═══ SOURCE TEXT ═══
Keep your wheel rolling: what sales and marketing can learn from the Wheel of Life model

Sales Inbound marketing

by Margery Murphy on April 17, 2020

When we reflect on our sales and marketing work and assess areas of strength and areas for improvement, it’s hard to know where to start or what benchmarks to refer to. Often, we slip into stream-of-consciousness thinking where one idea leads to the next until we have little direction and even fewer action items as a result.

The Wheel of Life

So how can we drill down to the core issues so we can make beneficial changes?

The wheel of life concept, is often used in personal coaching settings, discussed by Zig Ziglar, Dave Ramsey, and many others. While it’s not commonly used as a business tool, it’s one way to add structure to reflection and find balance.

The basic model looks like a wagon wheel. Mark the center point of a circle, then draw the spokes out to the edges. Each spoke represents an area of life, typically: career, finances, spirituality, physical health, intellectual growth, family relationships, social life. Some models frame these broad categories as the roles a person carries out in life, such as employee, parent, friend, etc.

It’s pretty easy to see the analogy to a rolling wheel. As long as the spokes are about the same length, a wheel rolls easily. So as long as we’re putting effort into keeping the areas of our life in balance, we thrive and become well-rounded (pun intended!).

But if we neglect one or more spokes, we risk having a lopsided wheel, and it becomes much harder to roll through life efficiently. We might even get stuck.

Measure Your Spokes

By adapting the wheel of life to our sales and marketing work, we have a framework for finding areas that are out of balance, neglected, or simply inefficient. Use our suggested “spokes” below or come up with your own:

Wheel

  1. Employees – This includes sales, marketing, and customer service, also known as your client-facing team, but also leadership and support staff and the organizational structure. Also consider if you have adequate staff with the required skills and knowledge.
  2. Budget and revenue – Look at your budget and operating expenses, revenue, and your ability to afford strategic outsourcing or technology projects. Is another spoke causing this one to falter?
  3. Customer relationships – This stretches from prospecting to retaining long-term customers and every point in between. Assess how well you share your message and build your brand, how reps nurture relationships and respond to changing customer needs and buying behaviors. A related factor is having a well-defined sales cycle (or not).
═══ DATA EXTRACT ═══
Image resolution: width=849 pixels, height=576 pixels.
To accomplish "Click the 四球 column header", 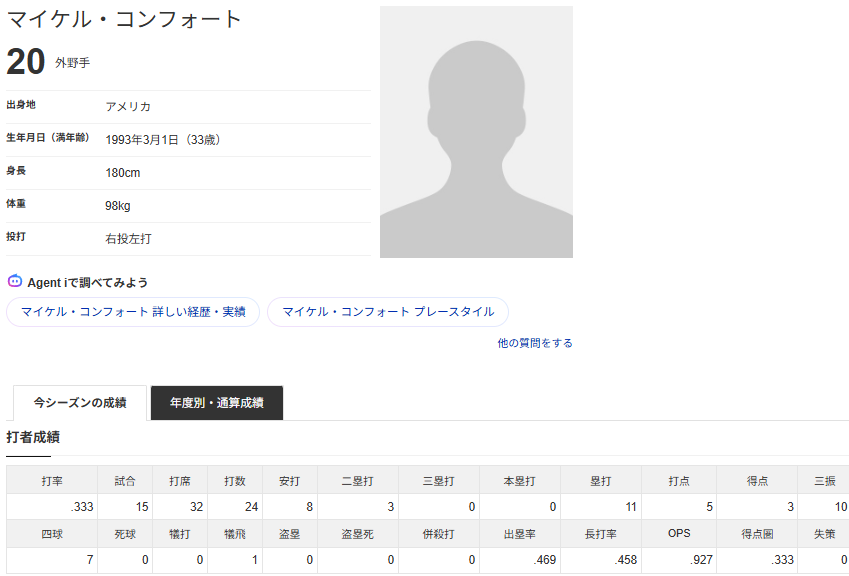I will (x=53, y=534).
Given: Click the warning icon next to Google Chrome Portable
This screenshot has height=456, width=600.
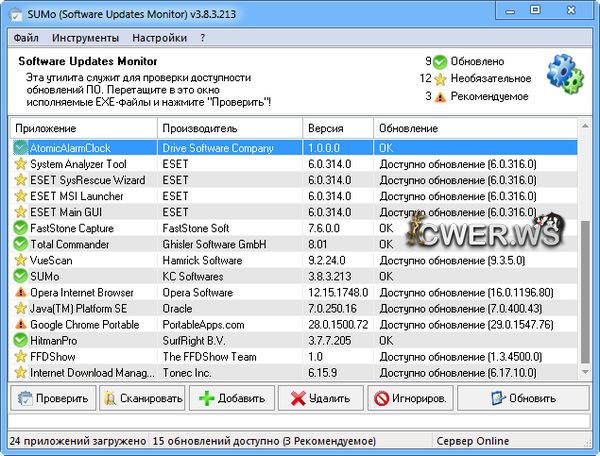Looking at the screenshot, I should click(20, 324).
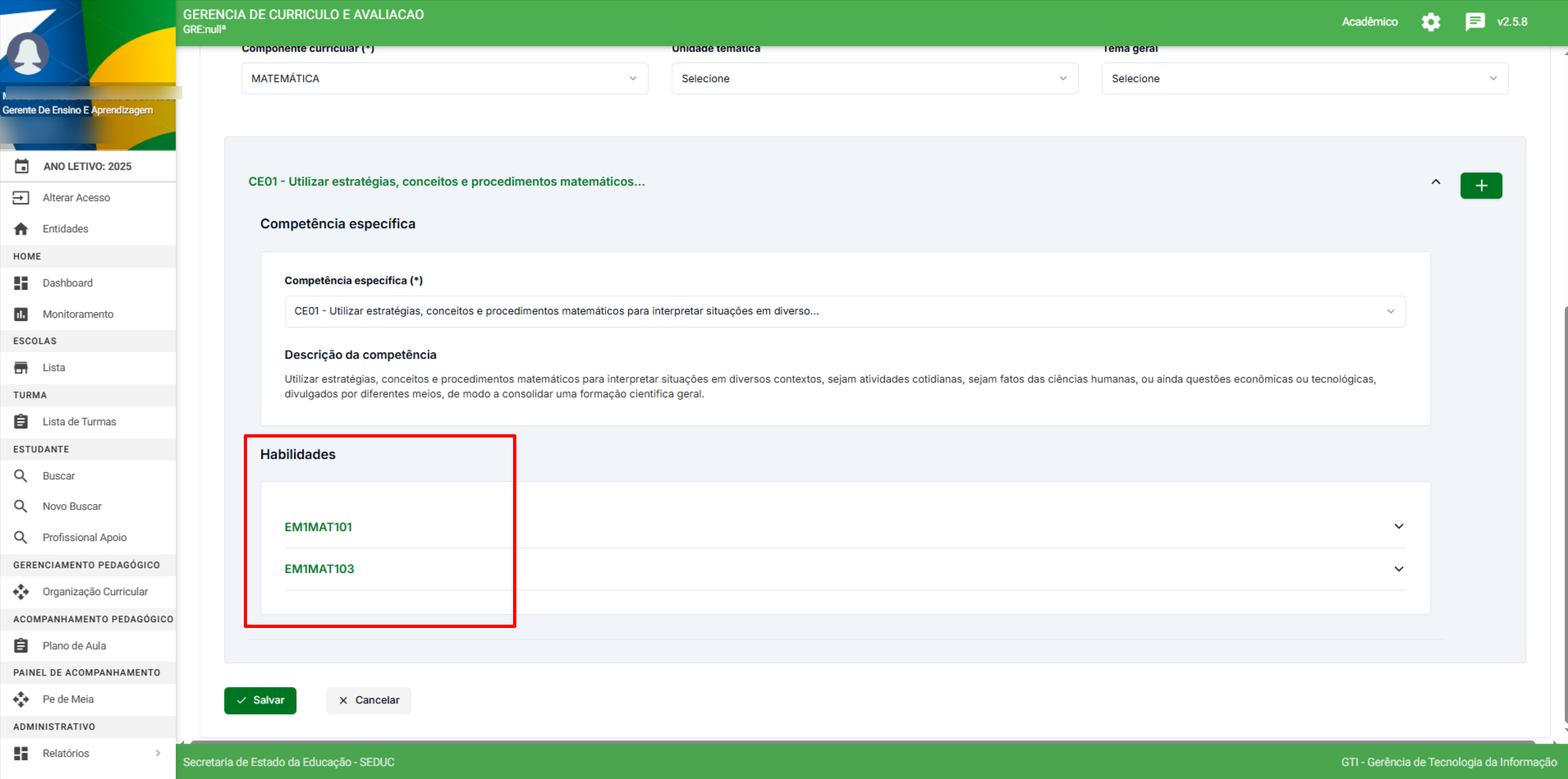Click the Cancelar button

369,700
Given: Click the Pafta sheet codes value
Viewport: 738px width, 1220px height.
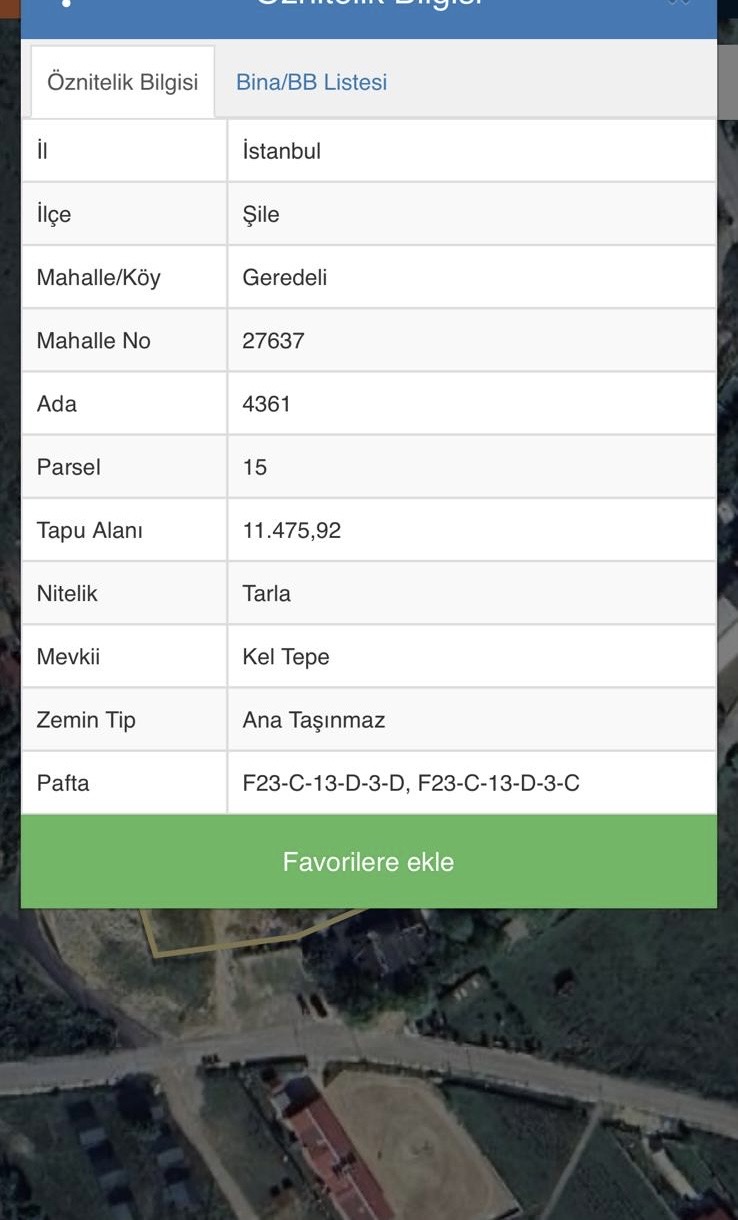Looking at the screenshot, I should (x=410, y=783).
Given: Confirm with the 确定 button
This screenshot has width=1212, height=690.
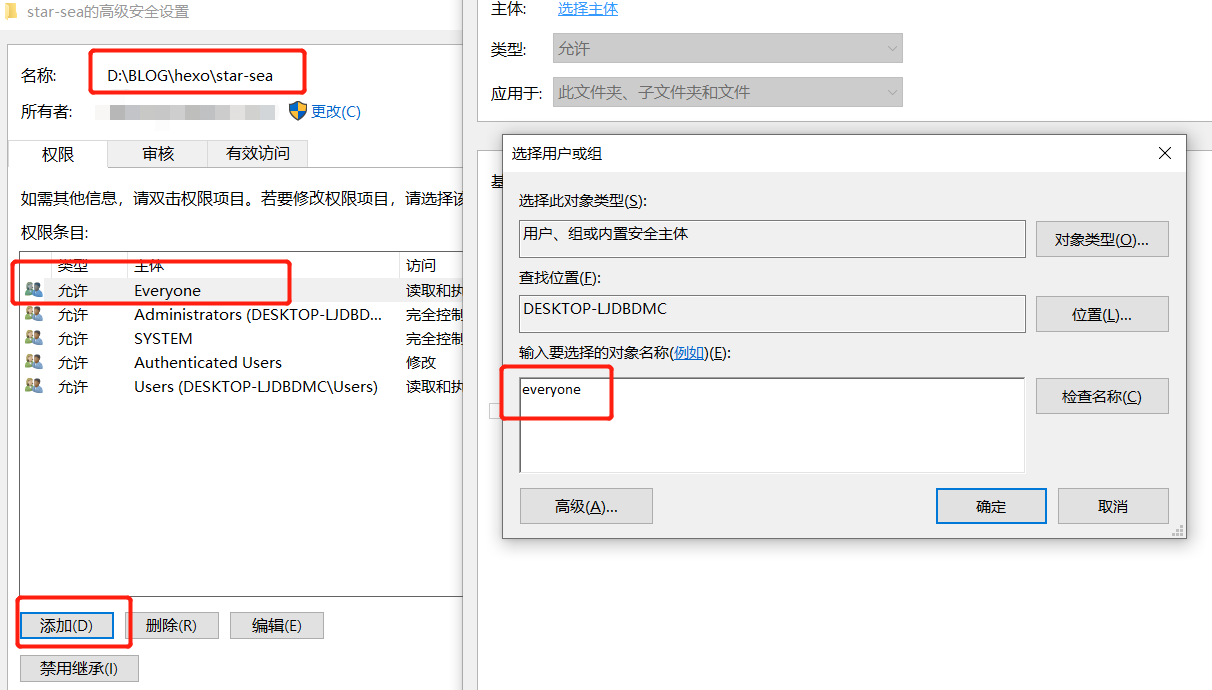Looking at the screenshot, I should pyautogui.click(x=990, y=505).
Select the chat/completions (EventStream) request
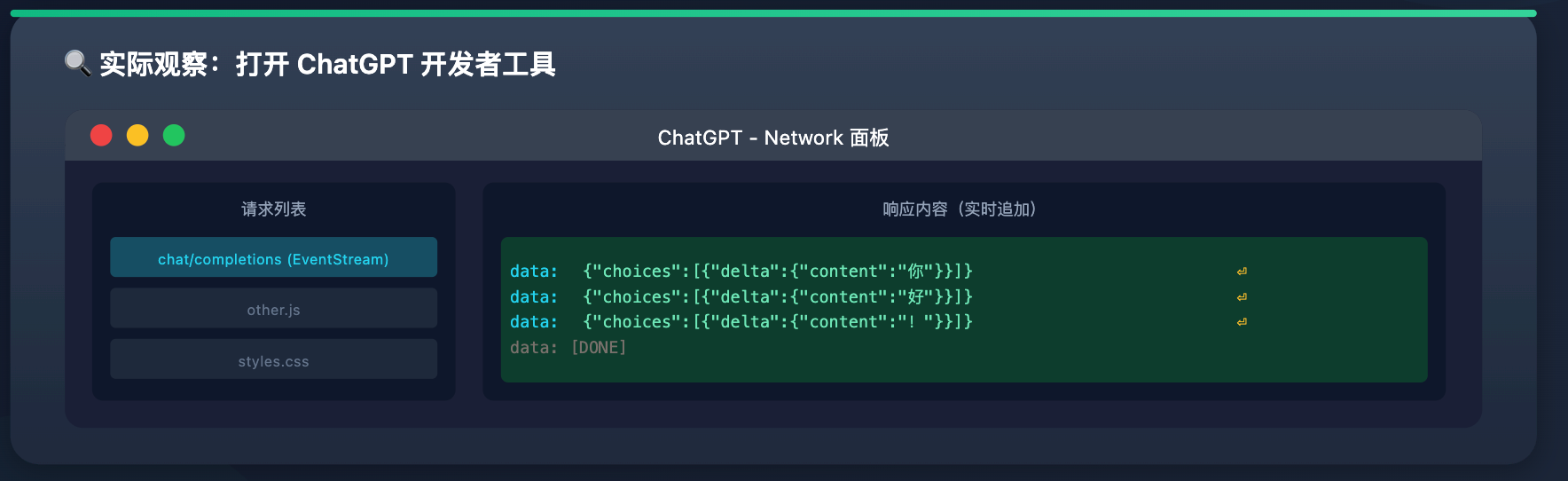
═══
THE PROBLEM:
In the Wheel of Life article, what does each spoke of the basic model represent?

ANSWER TO THE EXERCISE:
Each spoke represents an area of life.